» Exercise aim
Give an exact reproduction of the lines from the one with "Bookmark this page with the star icon" to the final line of the entries below, both ends included, and omit the pictures.

» Data to process
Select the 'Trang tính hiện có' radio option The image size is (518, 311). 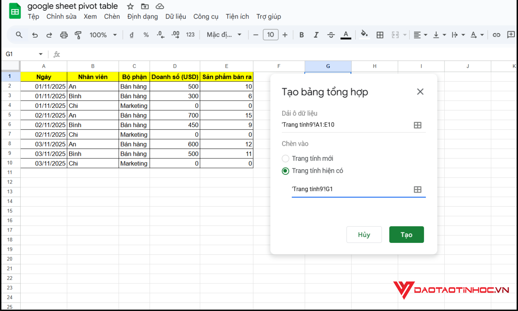pyautogui.click(x=285, y=171)
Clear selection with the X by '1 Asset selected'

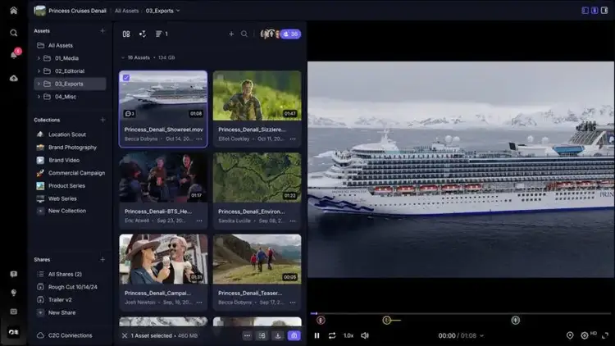click(x=125, y=335)
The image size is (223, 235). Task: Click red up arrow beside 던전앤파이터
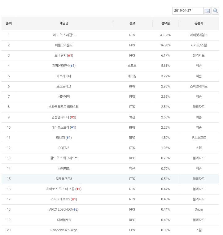(x=72, y=117)
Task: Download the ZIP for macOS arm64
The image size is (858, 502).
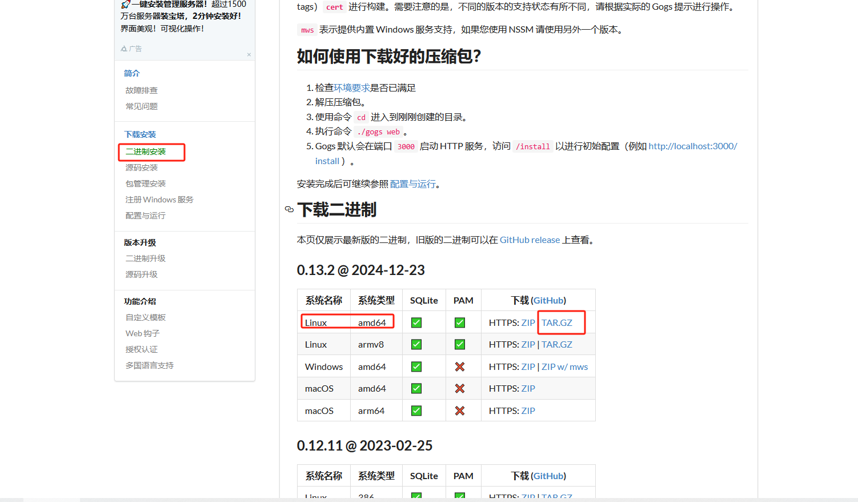Action: (528, 411)
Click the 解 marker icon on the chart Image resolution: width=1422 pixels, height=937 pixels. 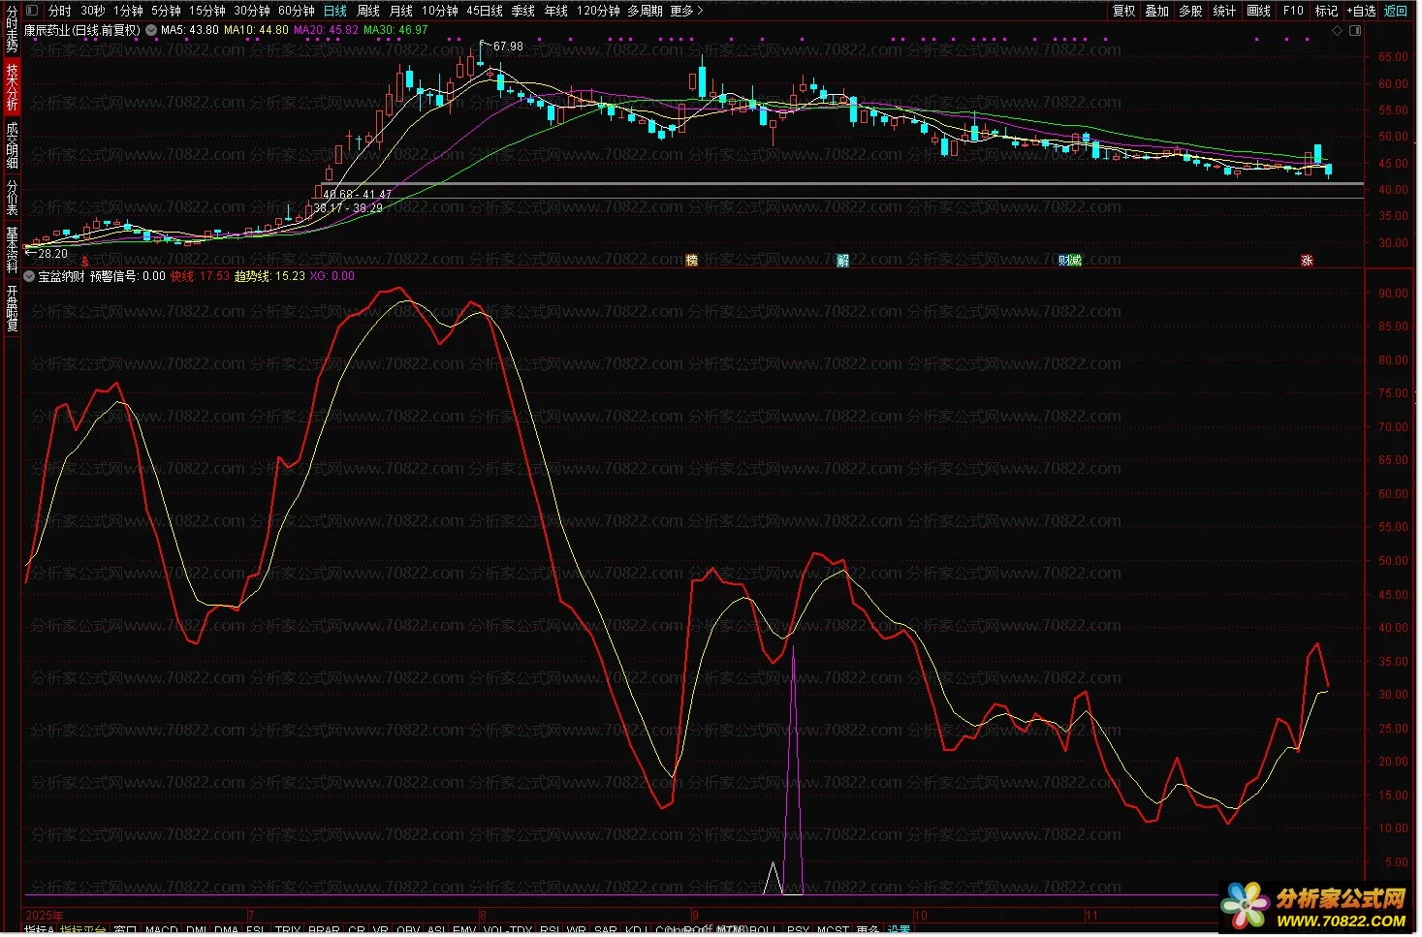click(x=842, y=260)
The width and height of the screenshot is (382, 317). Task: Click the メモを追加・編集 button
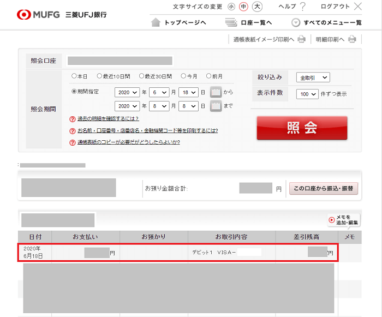[343, 220]
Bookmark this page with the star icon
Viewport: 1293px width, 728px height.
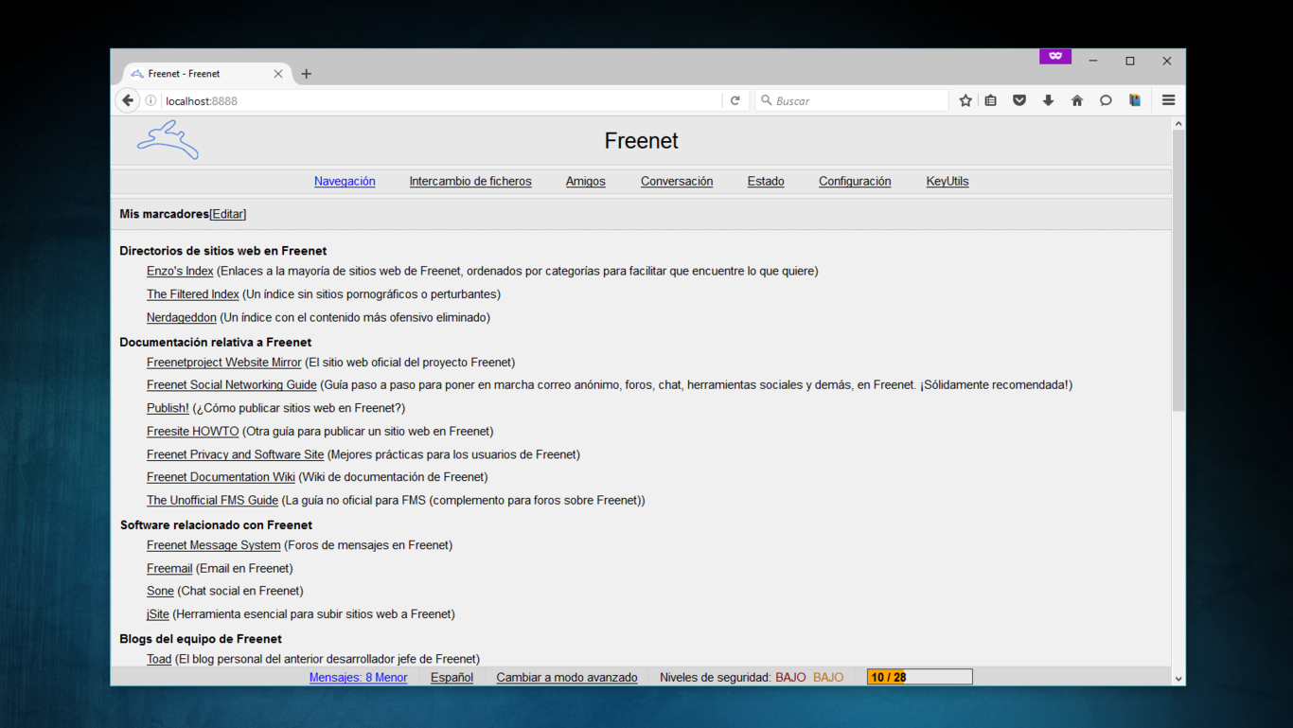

» Response
Bookmark this page with the star icon
Viewport: 1293px width, 728px height.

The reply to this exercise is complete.